Now, mypy finds the import lines to match exactly the -m arguments it has received on the command line, which means there are no duplicate source file errors. In addition, the metadata generated by mypy will refer to the correct module paths (ie, the generated metadata will know that they refer to internal.lib1_internal and not srcs.internal.lib1_internal). This is correct for dependents as well.

Caveat 1: multiple py_library targets referring to the same sources

In bazel, there is nothing stopping the same source file(s) being a part of multiple py_library targets. Consider for example:

py_library(
  name = "a",
  srcs = ["a.py"]
)

py_library(
  name = "a_prime",
  srcs = ["a.py"]
)

py_binary(
  name = "bin",
  srcs = ["bin.py"],
  deps = [
    ":a",
    ":a_prime",
  ]
)

There is nothing preventing this situation, and it's perfectly valid in terms of bazel dependencies and python rules to have this. The runfiles will contain a.py and all is fine.

However, mypy expects --cache-map arguments for each python source file, and it does not want duplicate --cache-map arguments pointing at the same a.py (it exits with an error in this case; all --cache-map source files must be unique). Since each py source file must have a unique --cache-map argument, we have a dilemma, since both a and a_prime specify the same source. If we were to operate as usual, both sets of --cache-map arguments would be in the transitive set of --cache-map triples arguments, which fails.

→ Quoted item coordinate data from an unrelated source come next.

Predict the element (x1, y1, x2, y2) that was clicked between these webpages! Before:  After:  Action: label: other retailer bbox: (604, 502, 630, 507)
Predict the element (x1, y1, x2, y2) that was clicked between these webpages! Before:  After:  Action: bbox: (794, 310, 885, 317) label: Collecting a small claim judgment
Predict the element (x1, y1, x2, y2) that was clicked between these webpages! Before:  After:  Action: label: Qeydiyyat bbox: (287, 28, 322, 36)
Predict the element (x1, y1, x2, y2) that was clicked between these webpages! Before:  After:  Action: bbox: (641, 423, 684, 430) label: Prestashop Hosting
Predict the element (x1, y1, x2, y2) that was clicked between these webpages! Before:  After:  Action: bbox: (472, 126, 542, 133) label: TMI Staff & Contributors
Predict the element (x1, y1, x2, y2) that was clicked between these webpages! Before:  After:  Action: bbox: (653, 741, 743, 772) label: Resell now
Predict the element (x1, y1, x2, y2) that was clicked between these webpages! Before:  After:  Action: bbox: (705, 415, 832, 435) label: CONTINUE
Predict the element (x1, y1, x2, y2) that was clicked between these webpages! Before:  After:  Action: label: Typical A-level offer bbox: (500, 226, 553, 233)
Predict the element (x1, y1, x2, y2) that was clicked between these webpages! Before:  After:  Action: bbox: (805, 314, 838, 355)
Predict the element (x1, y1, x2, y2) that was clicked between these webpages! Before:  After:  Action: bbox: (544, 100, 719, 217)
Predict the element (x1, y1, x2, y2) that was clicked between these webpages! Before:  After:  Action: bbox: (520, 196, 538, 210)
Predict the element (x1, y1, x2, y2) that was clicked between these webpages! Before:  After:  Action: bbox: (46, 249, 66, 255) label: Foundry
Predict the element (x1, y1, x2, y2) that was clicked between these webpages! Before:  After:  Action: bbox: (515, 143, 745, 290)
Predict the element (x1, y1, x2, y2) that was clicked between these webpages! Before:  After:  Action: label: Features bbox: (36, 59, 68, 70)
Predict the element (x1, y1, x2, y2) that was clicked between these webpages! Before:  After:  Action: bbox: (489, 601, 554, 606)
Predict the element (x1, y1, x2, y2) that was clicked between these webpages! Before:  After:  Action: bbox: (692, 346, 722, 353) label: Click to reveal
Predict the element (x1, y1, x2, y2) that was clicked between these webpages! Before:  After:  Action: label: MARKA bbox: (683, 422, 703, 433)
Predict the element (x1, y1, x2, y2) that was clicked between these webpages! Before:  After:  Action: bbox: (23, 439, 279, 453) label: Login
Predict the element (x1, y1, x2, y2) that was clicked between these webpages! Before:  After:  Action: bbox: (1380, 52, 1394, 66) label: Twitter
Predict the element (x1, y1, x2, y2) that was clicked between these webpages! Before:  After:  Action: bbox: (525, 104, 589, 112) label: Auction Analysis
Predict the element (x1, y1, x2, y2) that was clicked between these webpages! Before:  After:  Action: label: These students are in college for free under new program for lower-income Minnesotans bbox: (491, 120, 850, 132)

The solution is to just pick one cache map argument (the first one encountered). This is not a perfect solution, though, since it is possible for the same py source file, at the exact same location, to produce a different set of mypy metadata (for example, if the python target's imports path was different). But this seems pathlogical enough to not worry about it. Just picking the one cache map argument is fine because:

  • if bin.py imports a, and there is no difference in cached metadata, then the cached metadata will be used correctly.
  • if bin.py imports a, and there is a difference in cached metadata (for example, a difference in module name), then the mypy will just regenerate the metadata for a.py.

Caveat 2: multiple imports per py_library

The above scenario breaks down when there are multiple imports specified in a single py_library:

py_library(
  name = "lib1",
  srcs = [
    "srcs/lib1.py",
    "srcs/internal/lib1_internal.py",
  ],
  imports = [
    "srcs",
    "srcs/internal",
  ]
)

If the above looks odd, it kind of is, because it specifies that all modules under srcs and under srcs/internal can be imported directly. This is not a convention in python, and it seems like kind of an edge case.

In any case, handling it with bazel-mypy-integration does not seem clear, for the following reason: Remember that the --cache-map arguments to mypy take a source file path, a .meta.json path, and a .data.json path. The module path is encoded in the generated metadata. If the same source files can lead to multiple module paths (internal.lib1_internal and lib1_internal), that's more information than can be represented in the --cache-map argument, because it requires a single source file (this seems like an oversite in the design of mypy). In other words, the --cache-map arguments imply a specific file and module path combination.

In any case, in the above pathlogical case of multiple imports, the best we can do is just pick the first import path, and refer to the source file through a single module path (e.g. -m internal.lib1_internal).